SET PROBLEM A |
Quote the biography of Mustafa word for word, starting at the words "- Born: Mustafa" and ending after the words "Polaris Music Prize.".

PAGE EXCERPT |
▬▬▬▬▬▬
- Born: Mustafa Ahmed 28 July 1996 (age 30) Toronto, Ontario, Canada
- Genres: Folk; R&B; spoken word;
- Occupations: Poet; singer; songwriter; filmmaker;
- Years active: 2016–present
- Labels: Regent Park Songs; Jagjaguwar;
- Member of: Halal Gang

= Mustafa the Poet =

Sudanese Canadian poet and singer (born 1996)

Mustafa Ahmed (born 28 July 1996), known mononymously as Mustafa, formerly known as Mustafa the Poet, is a Sudanese Canadian poet, singer, songwriter, and filmmaker from Toronto best known for his collaborations with Drake, Justin Bieber, the Weeknd, Shawn Mendes, Daniel Caesar, the Jonas Brothers, Ging, 21 Savage, Camila Cabello, Smoke Dawg, Tamino and Rosalía, among others. He released his debut EP, When Smoke Rises, in May 2021. His debut album, Dunya, was released on 27 September 2024. It was shortlisted for the 2025 Polaris Music Prize.

== Early life ==
Mustafa Ahmed was born in Toronto, Ontario to Sudanese parents. He grew up in Regent Park, one of Toronto's oldest housing projects. Mustafa attended Regent Park Duke of York Public School.

Mustafa first came to fame for his poetry. He was inspired to write by his older sister, who taught him the healing effects of poetry at a young age. When he was in the seventh grade, Mustafa performed an original piece, "A Single Rose", at Nelson Mandela Park Public School. It attracted praise at Hot Docs Canadian International Documentary Festival in 2009.

== Career ==

=== 2014–2016: Poetry and Halal Gang ===
Mustafa was first profiled in the Toronto Star at the age of 12, which highlighted his ability to describe and connect white and non-Black audiences to the gritty side of Toronto.

On 4 October 2014, Mustafa published "Rabba" with the Toronto-based artist collective Halal Gang. Members included Mustafa (aka Mustafa the Poet), Puffy L’z, Mo-G, Safe, and Smoke Dawg. As member of Canadian hip hop collective Halal Gang, he starred in a number of music videos, including the single "Feel" by Safe released in October 2016.

In 2016, Mustafa was appointed to Justin Trudeau's Youth Advisory Council.
▬▬▬▬▬▬
SET PROBLEM B |
In the records, rewrite the lines starting at the line that has "The height and width of the screenshot is (404, 720)." and ending after the line that has "Action: [421, 331]", swapping "notifications bell" for "alerts bell" and leaving everything else as it is. Return only those lines.
▬▬▬▬▬▬
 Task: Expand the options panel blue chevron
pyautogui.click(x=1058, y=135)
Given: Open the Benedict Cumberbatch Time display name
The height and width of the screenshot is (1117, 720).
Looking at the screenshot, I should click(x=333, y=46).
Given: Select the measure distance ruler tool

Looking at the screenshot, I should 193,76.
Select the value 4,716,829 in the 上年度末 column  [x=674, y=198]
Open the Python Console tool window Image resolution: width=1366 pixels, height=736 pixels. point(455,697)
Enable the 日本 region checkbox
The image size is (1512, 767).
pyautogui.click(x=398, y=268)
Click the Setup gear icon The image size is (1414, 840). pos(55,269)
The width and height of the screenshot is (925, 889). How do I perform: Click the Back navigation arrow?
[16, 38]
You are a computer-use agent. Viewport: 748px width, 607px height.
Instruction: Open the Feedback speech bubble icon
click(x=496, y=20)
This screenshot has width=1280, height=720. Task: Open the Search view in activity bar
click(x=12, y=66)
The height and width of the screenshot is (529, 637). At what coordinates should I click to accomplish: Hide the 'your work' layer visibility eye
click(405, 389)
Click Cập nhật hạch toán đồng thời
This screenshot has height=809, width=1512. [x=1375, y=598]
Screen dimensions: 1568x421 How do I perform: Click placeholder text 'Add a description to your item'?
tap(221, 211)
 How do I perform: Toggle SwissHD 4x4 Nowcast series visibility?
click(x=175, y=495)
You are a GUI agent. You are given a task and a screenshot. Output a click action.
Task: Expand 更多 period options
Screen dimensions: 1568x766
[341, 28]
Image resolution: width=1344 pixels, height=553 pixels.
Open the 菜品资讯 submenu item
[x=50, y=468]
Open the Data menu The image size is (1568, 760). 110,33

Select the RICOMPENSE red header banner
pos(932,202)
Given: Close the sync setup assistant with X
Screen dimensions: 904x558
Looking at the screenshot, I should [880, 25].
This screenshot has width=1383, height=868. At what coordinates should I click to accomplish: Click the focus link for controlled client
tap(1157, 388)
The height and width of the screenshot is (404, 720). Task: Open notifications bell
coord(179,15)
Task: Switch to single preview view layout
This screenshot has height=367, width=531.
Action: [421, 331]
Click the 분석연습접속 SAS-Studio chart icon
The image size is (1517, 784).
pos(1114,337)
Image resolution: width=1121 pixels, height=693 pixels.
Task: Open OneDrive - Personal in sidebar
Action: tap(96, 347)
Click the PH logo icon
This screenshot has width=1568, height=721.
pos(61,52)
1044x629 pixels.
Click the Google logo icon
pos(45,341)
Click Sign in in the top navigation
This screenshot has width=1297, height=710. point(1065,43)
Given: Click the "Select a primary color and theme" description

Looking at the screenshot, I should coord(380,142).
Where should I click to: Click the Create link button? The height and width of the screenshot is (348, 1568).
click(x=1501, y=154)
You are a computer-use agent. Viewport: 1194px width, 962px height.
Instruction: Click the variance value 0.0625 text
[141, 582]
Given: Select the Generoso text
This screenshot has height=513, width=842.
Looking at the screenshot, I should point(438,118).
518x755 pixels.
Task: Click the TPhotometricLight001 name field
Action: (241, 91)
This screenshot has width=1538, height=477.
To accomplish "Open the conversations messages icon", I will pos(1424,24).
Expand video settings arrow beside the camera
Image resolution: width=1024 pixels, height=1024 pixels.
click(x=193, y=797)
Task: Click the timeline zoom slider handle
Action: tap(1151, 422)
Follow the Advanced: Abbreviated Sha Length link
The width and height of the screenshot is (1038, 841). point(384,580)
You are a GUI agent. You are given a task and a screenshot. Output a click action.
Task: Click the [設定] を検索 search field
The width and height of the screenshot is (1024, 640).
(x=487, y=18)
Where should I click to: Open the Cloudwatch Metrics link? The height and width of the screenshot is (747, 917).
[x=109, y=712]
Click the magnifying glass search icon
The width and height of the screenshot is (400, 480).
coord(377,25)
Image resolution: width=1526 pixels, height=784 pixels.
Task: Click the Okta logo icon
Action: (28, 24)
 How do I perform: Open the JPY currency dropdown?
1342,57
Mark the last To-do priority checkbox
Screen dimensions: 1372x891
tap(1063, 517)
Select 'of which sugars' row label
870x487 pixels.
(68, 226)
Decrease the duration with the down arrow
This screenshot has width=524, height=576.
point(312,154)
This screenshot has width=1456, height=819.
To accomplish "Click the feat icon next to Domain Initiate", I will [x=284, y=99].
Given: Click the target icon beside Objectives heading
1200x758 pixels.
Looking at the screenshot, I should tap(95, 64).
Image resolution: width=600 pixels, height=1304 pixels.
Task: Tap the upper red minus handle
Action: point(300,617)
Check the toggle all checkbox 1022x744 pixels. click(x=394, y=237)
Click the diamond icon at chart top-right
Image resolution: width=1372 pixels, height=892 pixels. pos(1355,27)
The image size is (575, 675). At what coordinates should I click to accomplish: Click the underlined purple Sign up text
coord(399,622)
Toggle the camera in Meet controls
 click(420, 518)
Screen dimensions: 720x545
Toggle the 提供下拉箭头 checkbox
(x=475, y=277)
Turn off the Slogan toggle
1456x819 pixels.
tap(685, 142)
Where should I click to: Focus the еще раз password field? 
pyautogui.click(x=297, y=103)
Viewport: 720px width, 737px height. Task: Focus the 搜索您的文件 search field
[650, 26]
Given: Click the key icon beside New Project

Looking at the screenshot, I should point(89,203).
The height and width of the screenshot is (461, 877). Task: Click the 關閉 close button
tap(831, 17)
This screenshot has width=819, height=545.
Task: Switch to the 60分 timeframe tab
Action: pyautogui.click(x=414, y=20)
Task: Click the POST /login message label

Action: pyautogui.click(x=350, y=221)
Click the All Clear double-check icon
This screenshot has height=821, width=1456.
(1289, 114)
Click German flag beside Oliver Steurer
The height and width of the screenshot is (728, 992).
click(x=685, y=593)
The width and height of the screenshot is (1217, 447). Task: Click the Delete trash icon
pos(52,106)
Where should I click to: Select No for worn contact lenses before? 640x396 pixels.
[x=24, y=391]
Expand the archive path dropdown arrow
▬▬▬▬▬▬
CORRECT ANSWER A |
- Born: Mustafa Ahmed 28 July 1996 (age 30) Toronto, Ontario, Canada
- Genres: Folk; R&B; spoken word;
- Occupations: Poet; singer; songwriter; filmmaker;
- Years active: 2016–present
- Labels: Regent Park Songs; Jagjaguwar;
- Member of: Halal Gang

= Mustafa the Poet =

Sudanese Canadian poet and singer (born 1996)

Mustafa Ahmed (born 28 July 1996), known mononymously as Mustafa, formerly known as Mustafa the Poet, is a Sudanese Canadian poet, singer, songwriter, and filmmaker from Toronto best known for his collaborations with Drake, Justin Bieber, the Weeknd, Shawn Mendes, Daniel Caesar, the Jonas Brothers, Ging, 21 Savage, Camila Cabello, Smoke Dawg, Tamino and Rosalía, among others. He released his debut EP, When Smoke Rises, in May 2021. His debut album, Dunya, was released on 27 September 2024. It was shortlisted for the 2025 Polaris Music Prize.

CORRECT ANSWER B |
The height and width of the screenshot is (404, 720). Task: Open alerts bell
coord(179,15)
Task: Switch to single preview view layout
This screenshot has height=367, width=531.
Action: [421, 331]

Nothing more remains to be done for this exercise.